Centrify’s onsite survey of attendees to North America’s largest security confab asked how their companies secure applications and infrastructure in the age of access. Only slightly more than half (55%) stated they believe their company’s current technology investment ensures their company’s cybersecurity.

When pressed about which of the 15 different identity and access management (IAM) best practices they use, many fell short on implementing enough of them to warrant a confidence score.

Among those best practices, organizations are most likely to enforce single sign-on (68%), adaptive multi-factor authentication (43%), least privileged access (44%), no sharing of privileged accounts (36%) and secure remote access without a VPN (35%).

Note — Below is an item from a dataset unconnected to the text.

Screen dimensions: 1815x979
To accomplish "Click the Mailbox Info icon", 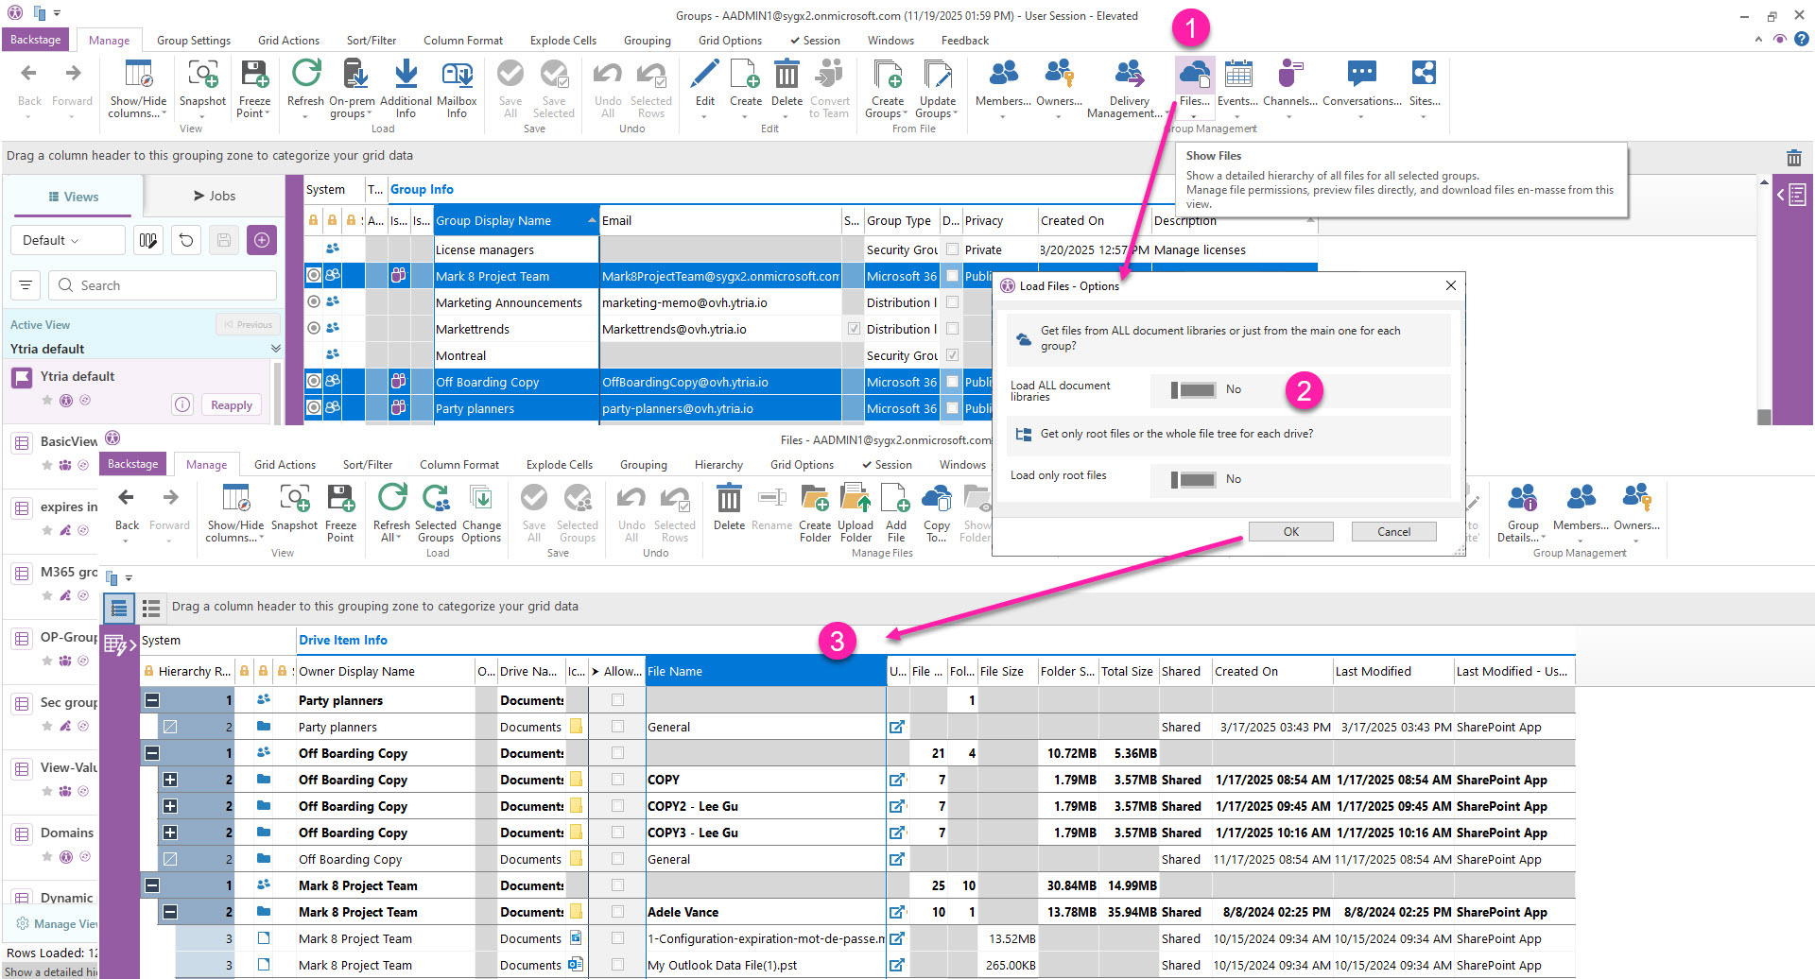I will pos(457,76).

Organizations are least likely to enforce privileged session recording (13%), granular automatic deprovisioning across server and app accounts (12%), and privilege elevation management (8%).

Depending on the IAM best practices employed, respondents received an IAM maturity score—with level one being the least mature and level four being the most mature. Only 20% of respondents received a level four IAM maturity score, meaning they conduct audits with confidence.

IAM maturity translates into real results: A recent Forrester study commissioned by Centrify showed that those with the highest maturity levels are 50% less likely to experience a breach and more likely to spend 40% less on technology. The other 80% received a lower IAM maturity score, meaning they are much more likely to experience two times more breaches and $5 million more in costs.

“The lack of confidence in corporate cybersecurity directly correlates to most organizations having a low maturity score,” said Bill Mann, chief product officer, Centrify. “Our on-the-ground survey at RSA reinforces the study we recently commissioned with Forrester Consulting, and further validates that eighty% of organizations really need to employ better IAM practices to stop the breaches now.”

Additionally, the survey found 26% of respondents still share passwords, despite an increase in breaches, and 78% have been the victim of a phishing email.